The wall friction-loss term is calculated based on gas phase

$$\tau_{{{\text{Fri}}}} = \frac{{f\rho_{{\text{g}}} v_{{{\text{sg}}}}^{2} }}{2D}$$
(30)

where \(v_{{{\text{sg}}}}\) is apparent flow velocity of gas, which is calculated as \(v_{{{\text{sg}}}} = {{q_{{\text{g}}} } \mathord{\left/ {\vphantom {{q_{{\text{g}}} } {A_{{\text{g}}} }}} \right. \kern-0pt} {A_{{\text{g}}} }}\), m/s.

Physical properties related to temperature and pressure

Within the framework of the model we’ve constructed, the key variables affected by temperature and pressure encompass the volume of the gas, the surface tension of the liquid, and its viscosity. To begin with, leveraging the gas flow rate at the wellhead (\(q_{{{\text{outlet}}}}\)), we can estimate the gas capacity (q) under the specific conditions of pressure (P) and temperature (T) inside the tubing by employing the ideal gas law.
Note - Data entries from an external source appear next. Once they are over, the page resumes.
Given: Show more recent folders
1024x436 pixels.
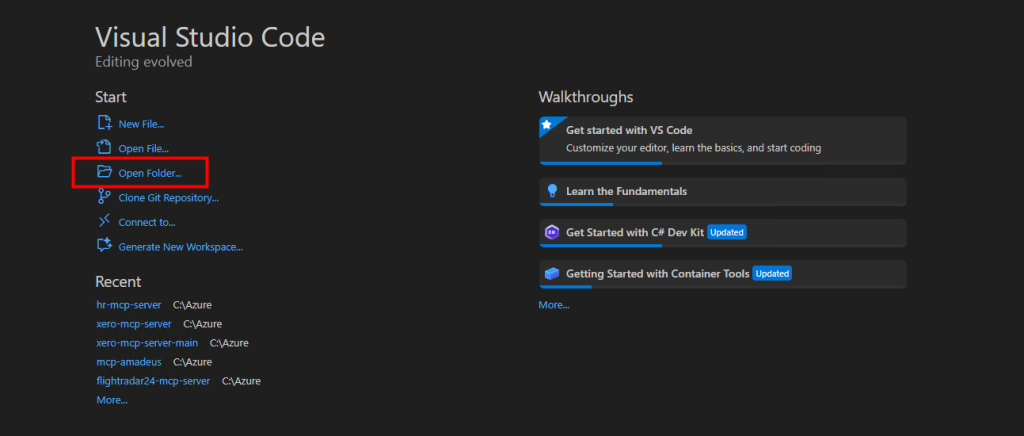Looking at the screenshot, I should pos(111,400).
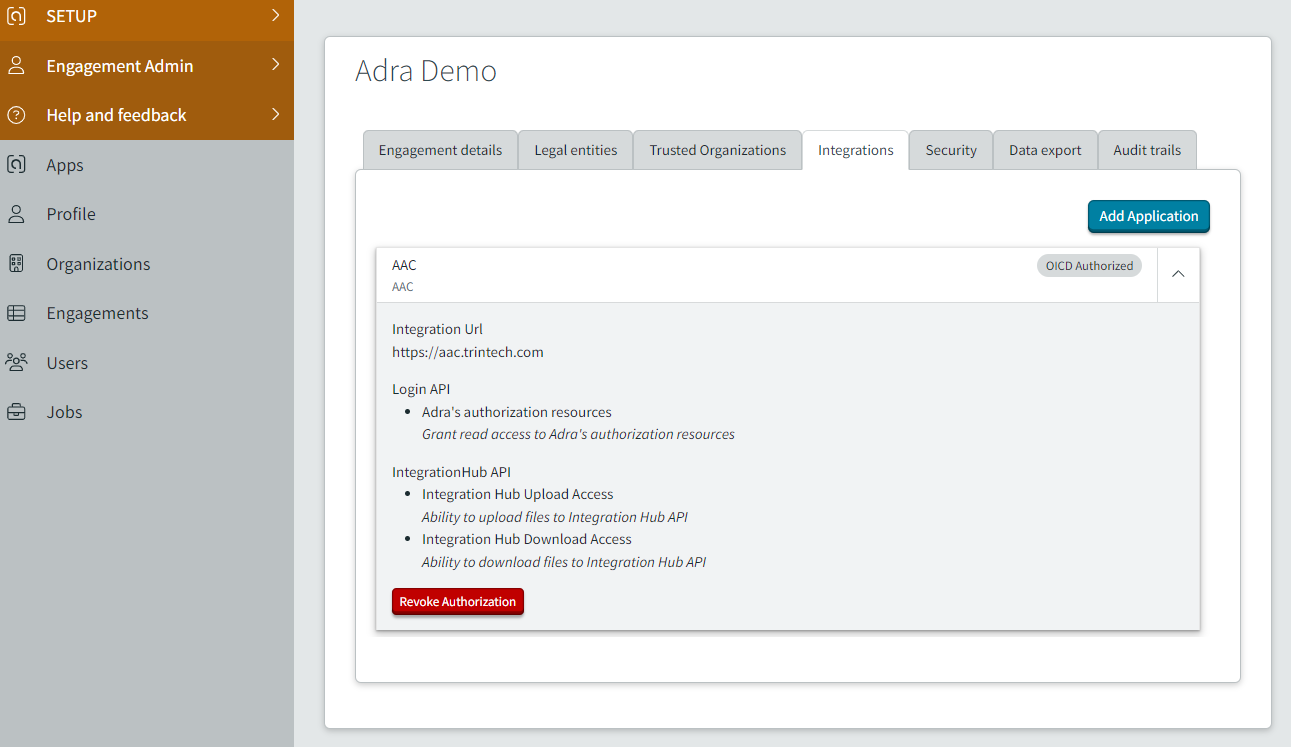Click the Engagements icon in the sidebar

tap(17, 312)
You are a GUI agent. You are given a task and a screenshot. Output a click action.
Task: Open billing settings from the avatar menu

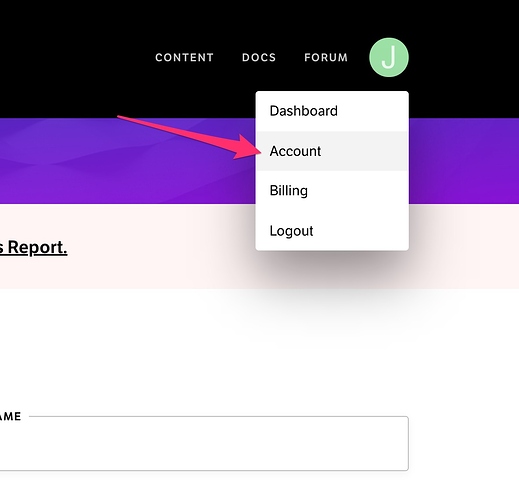coord(332,191)
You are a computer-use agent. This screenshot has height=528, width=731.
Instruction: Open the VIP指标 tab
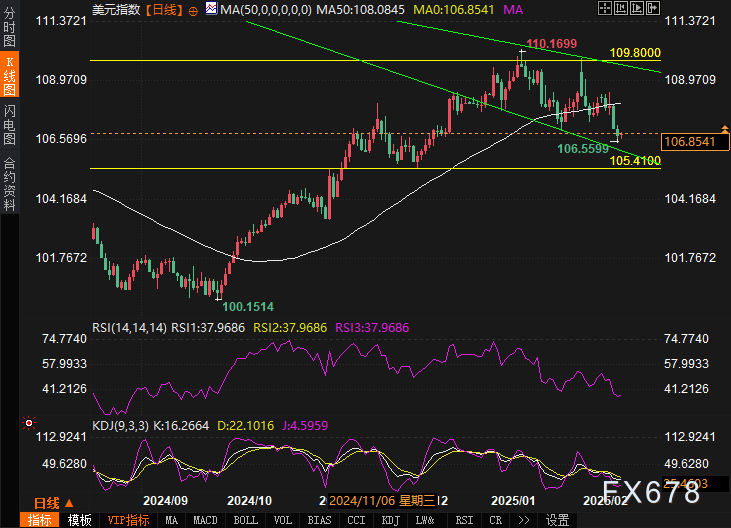point(128,520)
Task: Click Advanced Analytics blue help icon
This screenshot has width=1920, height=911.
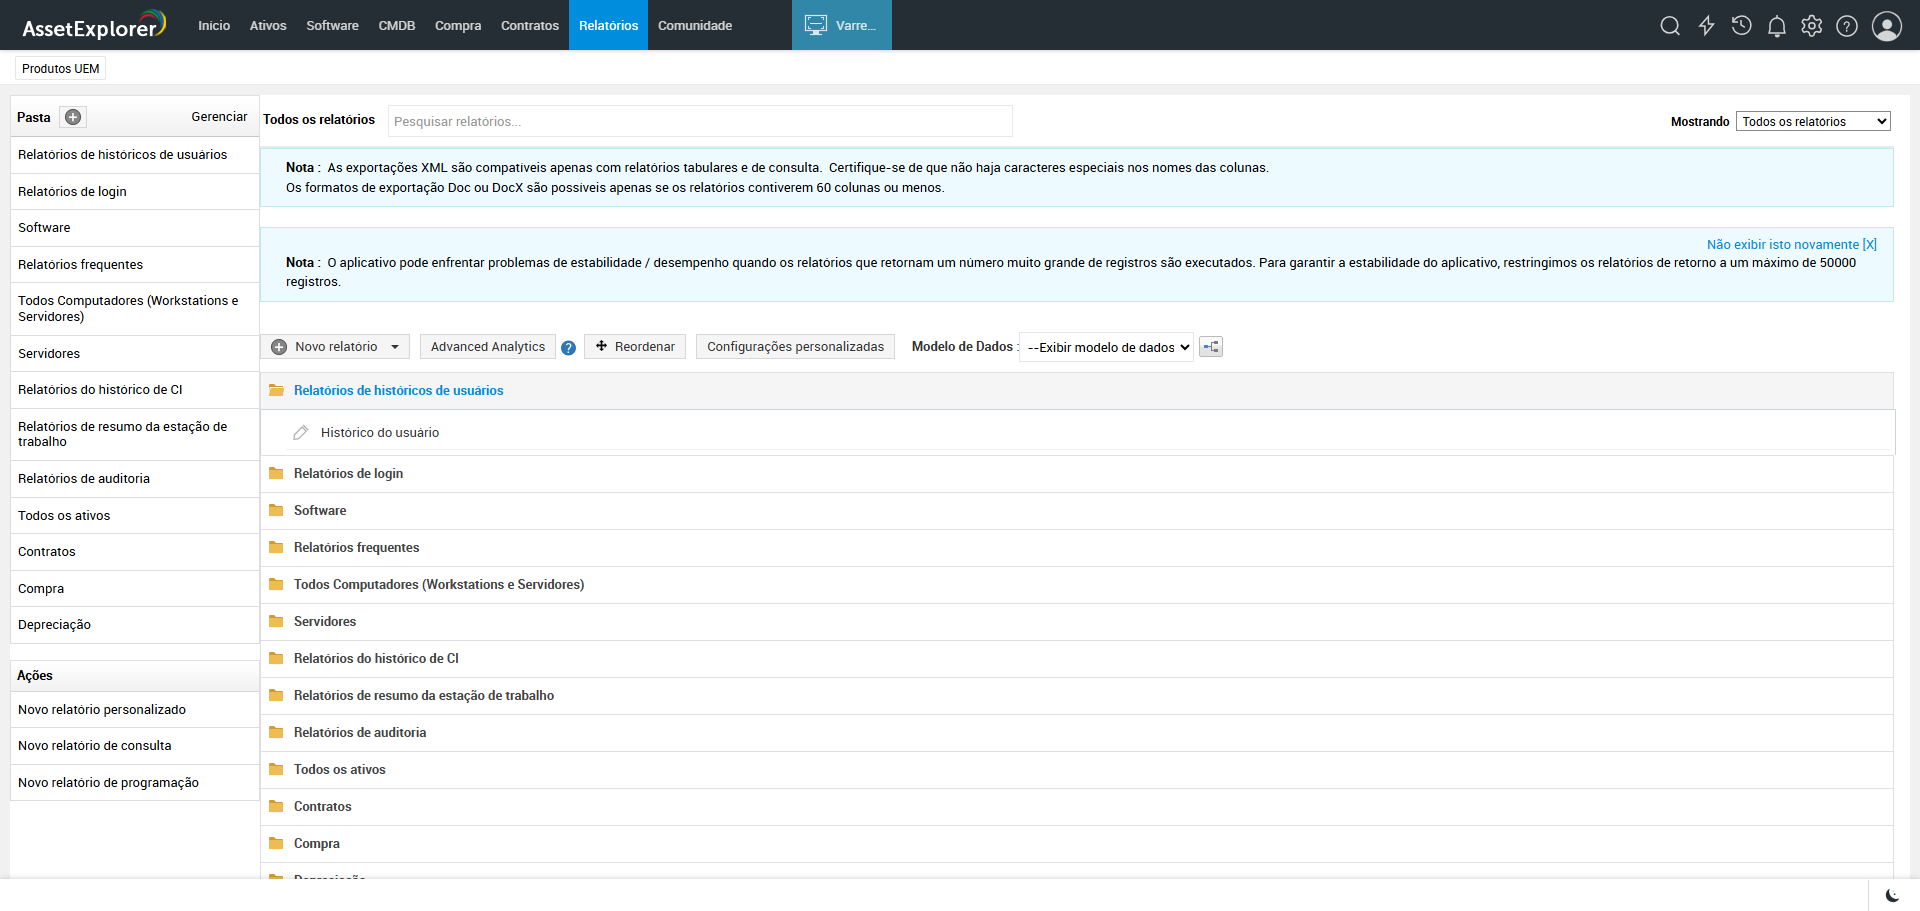Action: [x=568, y=348]
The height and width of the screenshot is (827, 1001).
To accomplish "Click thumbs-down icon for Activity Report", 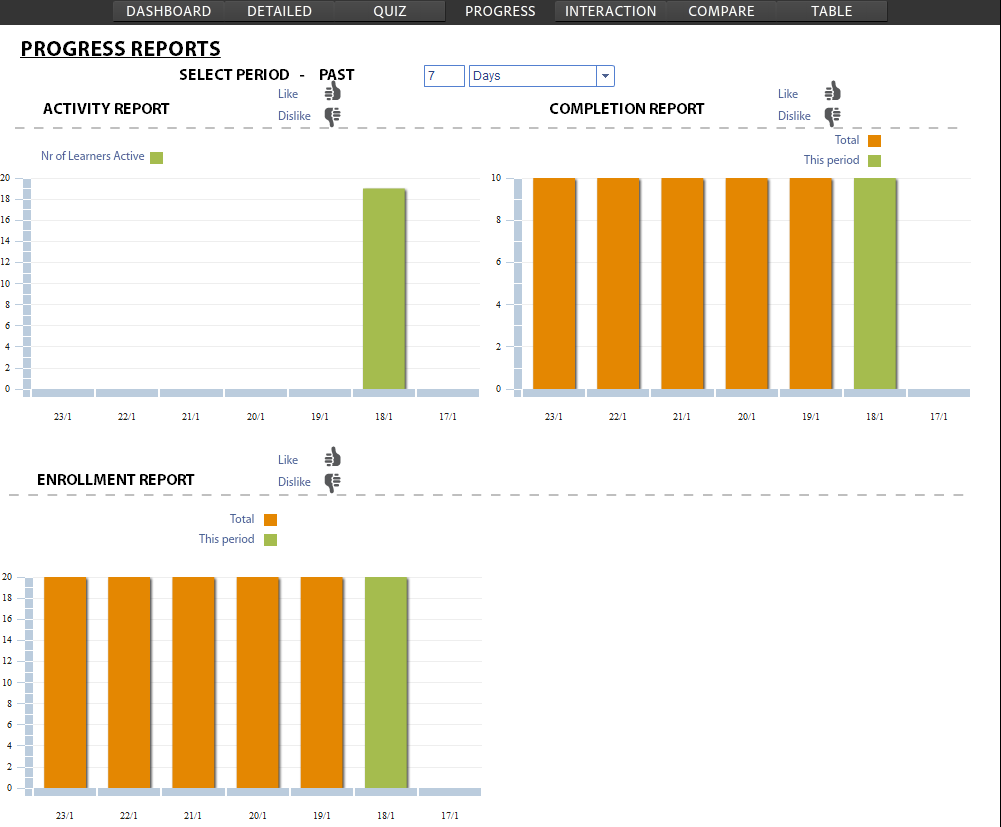I will (x=333, y=115).
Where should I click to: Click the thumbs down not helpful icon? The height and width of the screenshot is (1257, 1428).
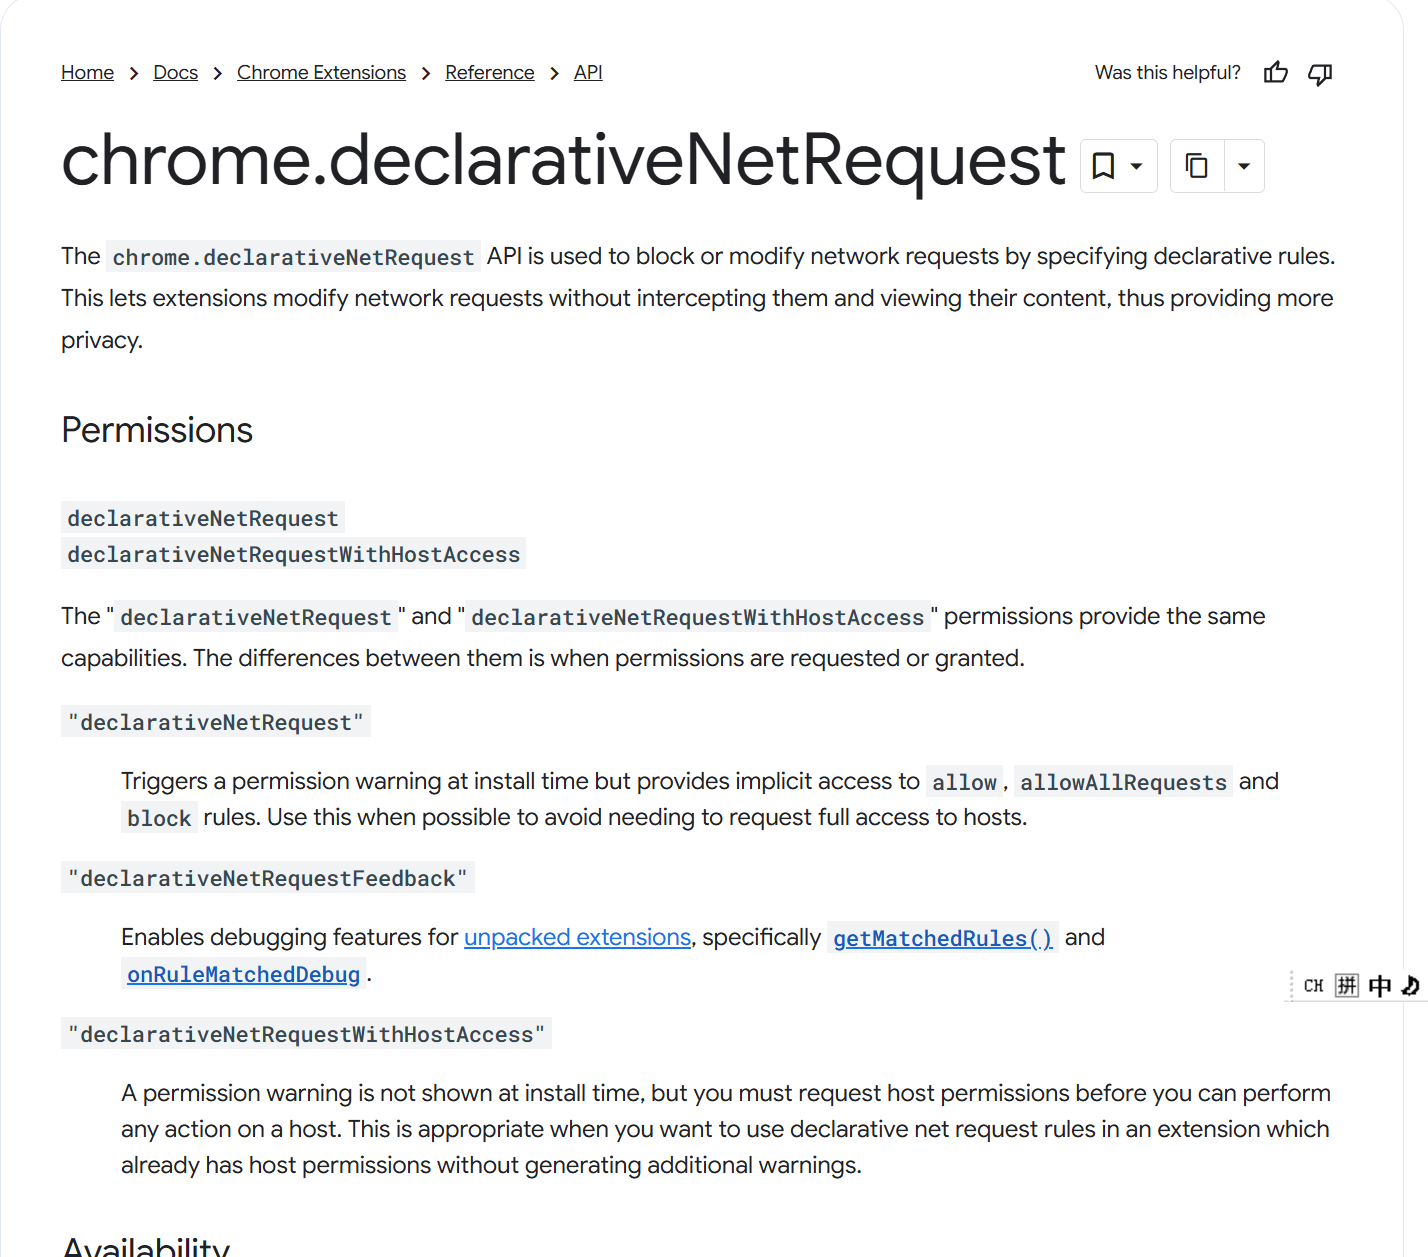point(1320,73)
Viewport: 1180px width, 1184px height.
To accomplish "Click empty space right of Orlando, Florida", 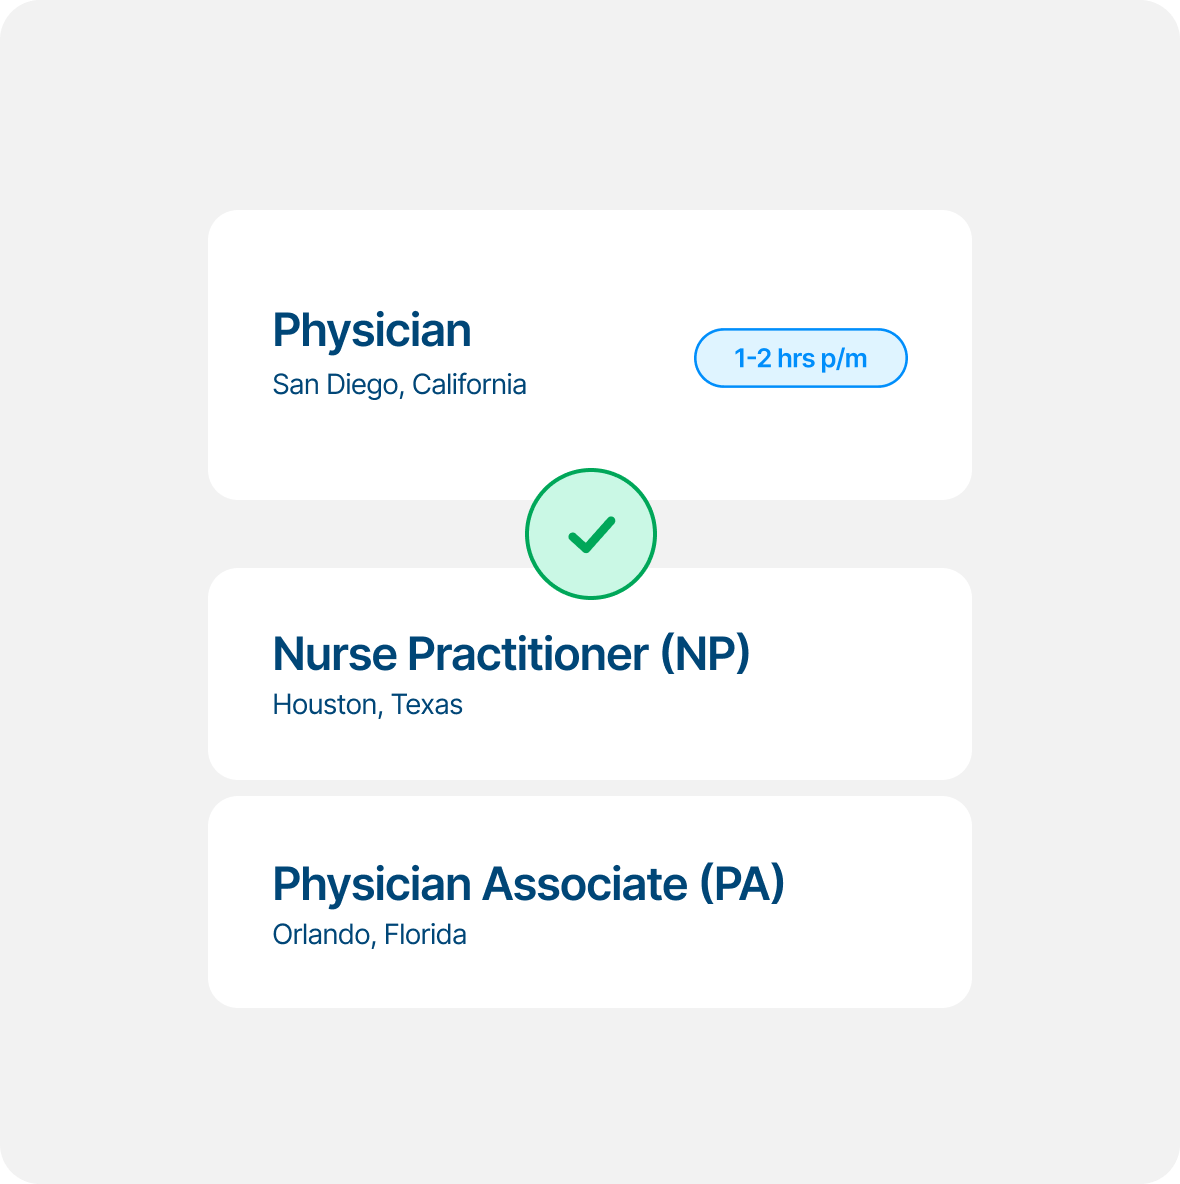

$$q = \frac{{P_{{{\text{outlet}}}} \left( {T + T_{{{\text{sc}}}} } \right)}}{{P\left( {T_{{{\text{outlet}}}} + T_{{{\text{sc}}}} } \right)}}q_{{{\text{outlet}}}}$$
(31)

where \(T_{{{\text{sc}}}}\) is the reference standard temperature, expressed in Kelvins, with a value of 273.15 K; \(q_{{{\text{outlet}}}}\) is the volumetric flow rate of gas at the outlet, m3/s; \(P_{{{\text{outlet}}}}\) is the surface pressure, which is closely aligned with the standard pressure \(P_{{{\text{sc}}}}\), amounting to 101.325 kPa.

The surface tension of oil water gas mixtures is indeed a complex issue, as the surface tension of the mixture depends not only on the surface tension of oil and water, but also on factors such as gas composition, concentration of each component, temperature, pressure, and their interactions. Katz et al.35 developed a formula for computing the surface tension of hydrocarbon mixtures has been developed based upon recent measurements of surface tension for the methane-propane system. Data on n-butane gasoline mixtures have been used to demonstrate that the formula applies to complex mixtures.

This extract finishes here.